Leverage Browser Cache with Cache-Control Headers

When using WP Engine as your Digital Experience platform, we handle many server-level optimizations for you automatically. One of these optimizations is handling the caching instructions sent in headers on your site. In this article we will explain how these headers work, and how to tell if your page or file is hitting cache.

About Cache-Control Headers

“Cache” refers to a saved snapshot of a page or file so it can be served more quickly. A page served from cache can be returned in a few milliseconds, compared to a second or more for page that has to be created as new. This means it’s definitely in your best interest to serve as much content from cache as possible. (Learn more about caching here.)

“Headers” refers to information that your web browser sends or requests. Some headers are sent with a page or file request, while others are associated with the response you receive back.

When a page or file is requested, the server and your browser both listen to the “Cache-Control” headers for instructions on who can access the cached copy, and how long the copy can be accessed. Cache-Control headers are important to your site’s scalability, so WP Engine already manages these headers for you.

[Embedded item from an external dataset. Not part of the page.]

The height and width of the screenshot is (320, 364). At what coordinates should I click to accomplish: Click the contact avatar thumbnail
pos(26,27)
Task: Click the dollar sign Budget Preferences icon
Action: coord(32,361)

To effectively leverage browser cache, these cache-control headers are used to tell the browser how long to store saved content.

By default, page cache is set to 600 seconds, or 10 minutes. Static assets (such as images) are set to 365 days.

Verify Cache-Control Headers

There are multiple ways to see the Cache-Control headers set by your website, but the easiest way is within your web browser.

  1. Right+Click or CTRL+Click on your web page
  2. Click Inspect
  3. Select the Network tab
  4. Refresh the page
  5. You should see something like this:
  1. Click your page URL in the list – usually the first item
  2. This will bring up a list of Response headers sent
    • If you do not see the headers straight away, be sure the Headers tab is selected
  1. You will see two important headers:
    • cache-control – Tells the cache system (browser or server-level page cache) how long to cache the page in seconds.
      • When max-age is set to 600, the page can be cached for 10 minutes.

    • x-cache – Tells you whether the page was served from cache or not.
      • A HIT indicates the request was served from the caching layer. The number tells you how many times this version of a page has been served from cache.
      • A MISS indicates the page was not served from cache. The x-pass-why header will tell you the reason why the request did not hit cache. In the example below, the reason this page was not cached is because it’s a WordPress Admin page, which cannot be cached as a WP Engine default.

Change Cache-Control Headers

There may be times when you want to cache a page for longer than the standard 10 minutes. In these cases, you can use a configuration plugin to set Cache-Control headers to your liking.

Cache-Control headers can be increased, but not decreased from 600 seconds (10 minutes)

Making cache-related changes will typically affect site performance. The more cacheable a site is, the more it will gracefully scale with higher traffic volumes. Caching can also negatively impact site performance as well, so it is advise to alter cache length on items you are sure can be served from cache without issue.

Increase Cache Headers

Increasing the amount of time pages are stored in cache will help with site speed and the overall user experience on your site. If you would like to increase the cache expiration on a website to improve performance and scalability, it is advised to either use a method of altering cache headers that does so directly in PHP code or by having rules place directly on Nginx by Support.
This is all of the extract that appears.